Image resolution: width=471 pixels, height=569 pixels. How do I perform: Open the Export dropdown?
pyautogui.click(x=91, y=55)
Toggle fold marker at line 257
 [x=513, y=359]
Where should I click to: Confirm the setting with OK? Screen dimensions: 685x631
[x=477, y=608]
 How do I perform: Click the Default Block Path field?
------------------------------------------------------------
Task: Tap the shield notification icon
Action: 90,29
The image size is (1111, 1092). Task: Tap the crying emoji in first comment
------------------------------------------------------------
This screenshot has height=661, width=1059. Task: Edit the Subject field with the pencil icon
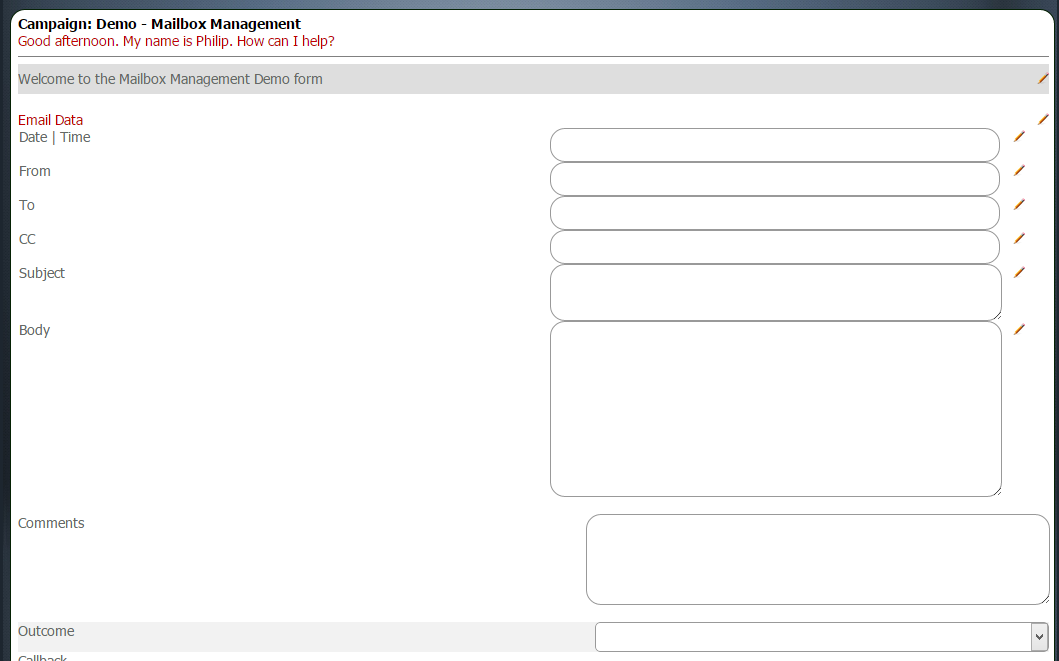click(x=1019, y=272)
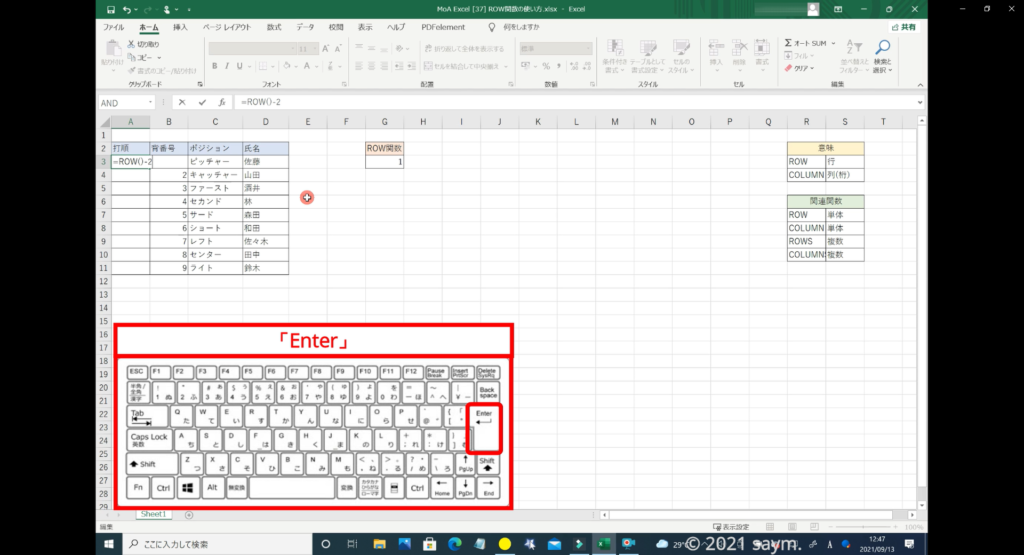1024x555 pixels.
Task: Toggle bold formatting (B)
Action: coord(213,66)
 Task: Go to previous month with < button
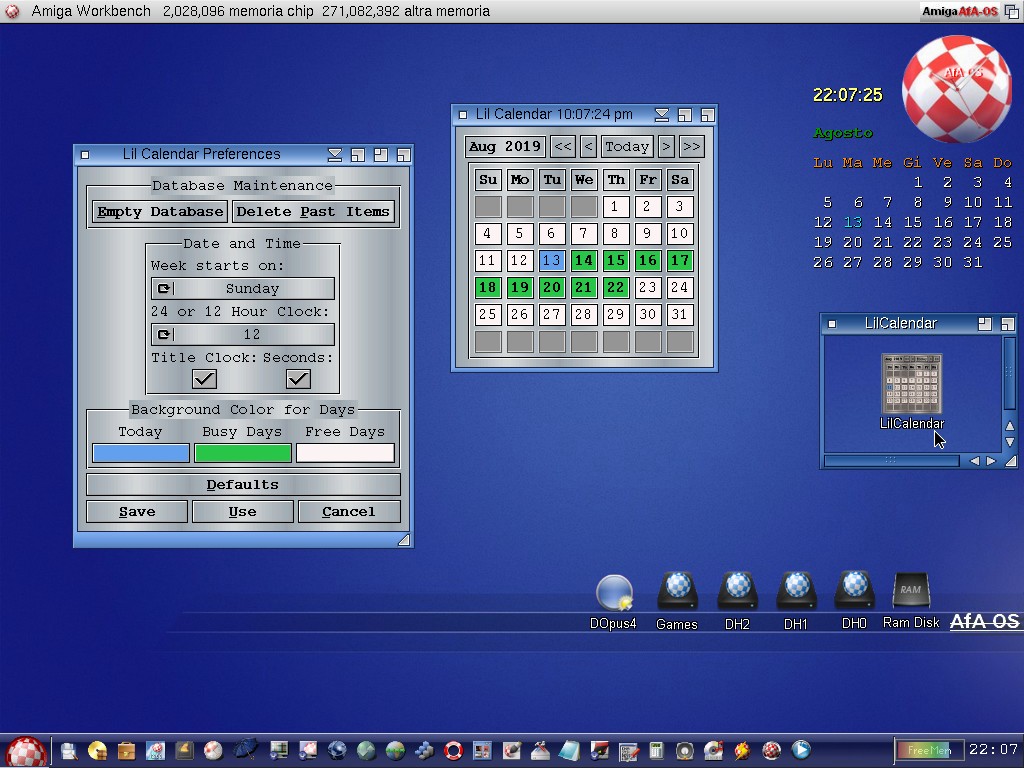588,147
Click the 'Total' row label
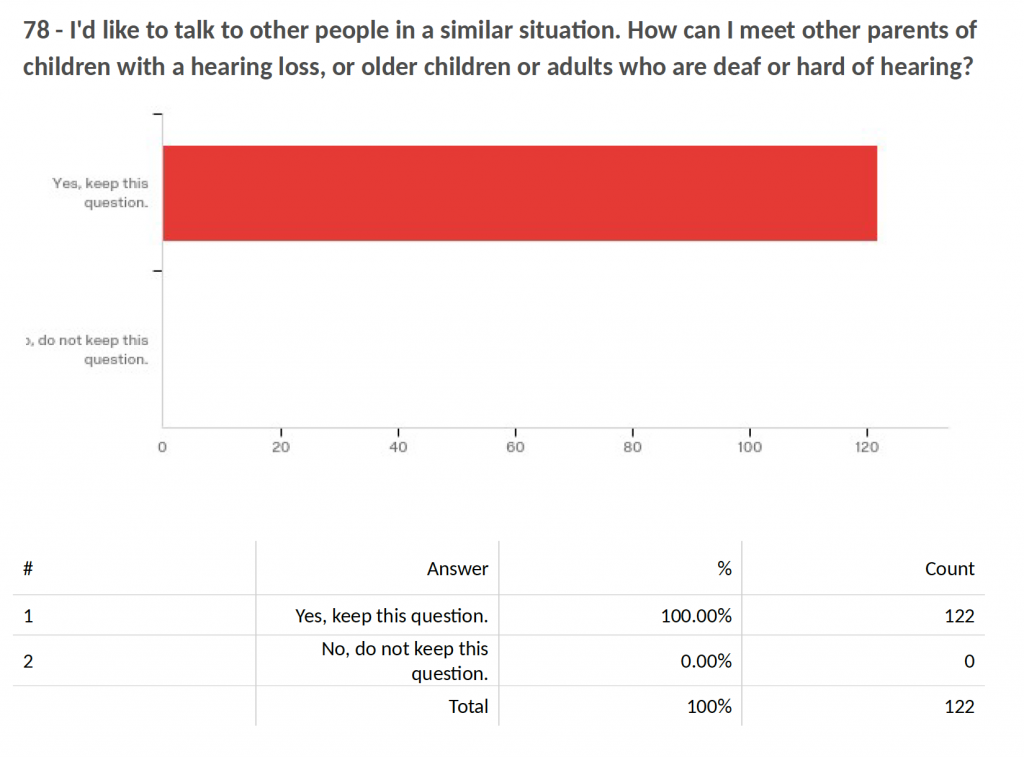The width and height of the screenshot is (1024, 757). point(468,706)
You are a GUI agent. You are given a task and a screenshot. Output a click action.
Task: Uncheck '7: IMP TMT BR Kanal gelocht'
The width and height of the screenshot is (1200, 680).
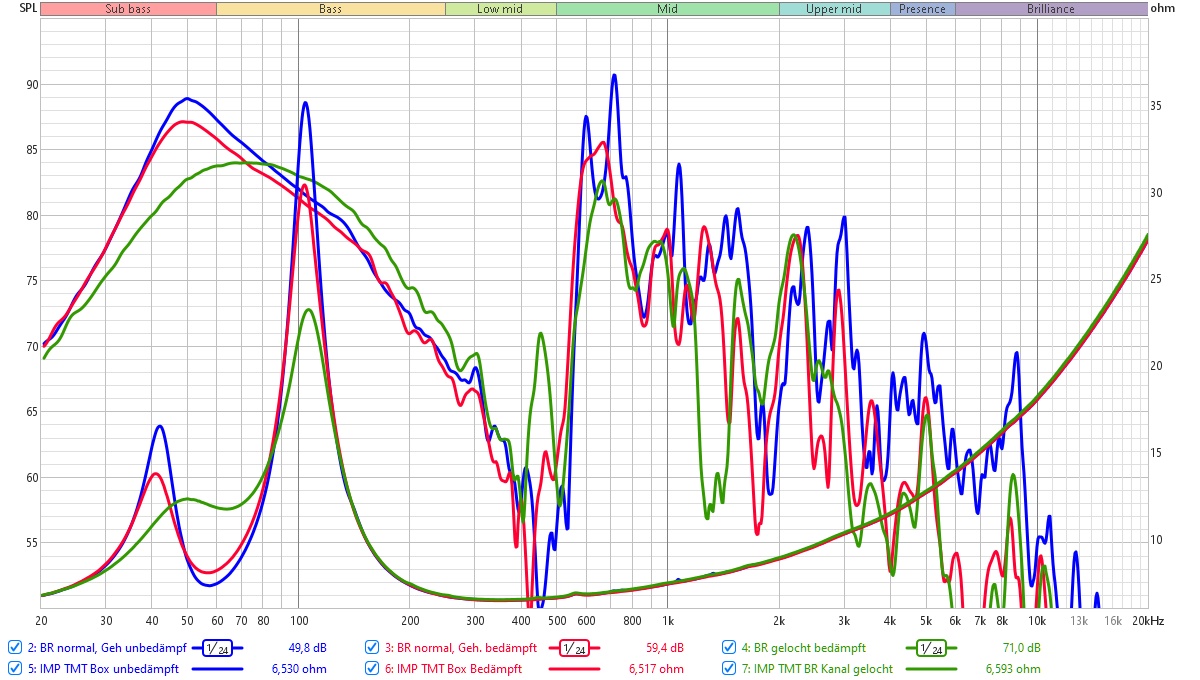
------------------------------------------------------------
- [What the task requires]: Copy out exactly the lines above beginning with the line that contains "Click the 'Total' row label" and finishing with the line that contains "The width and height of the screenshot is (1200, 680).", including both; leave the pictures out.

- [Problem solution]:
Click the 'Total' row label
The width and height of the screenshot is (1024, 757). point(468,706)
You are a GUI agent. You are given a task and a screenshot. Output a click action.
Task: Uncheck '7: IMP TMT BR Kanal gelocht'
The width and height of the screenshot is (1200, 680).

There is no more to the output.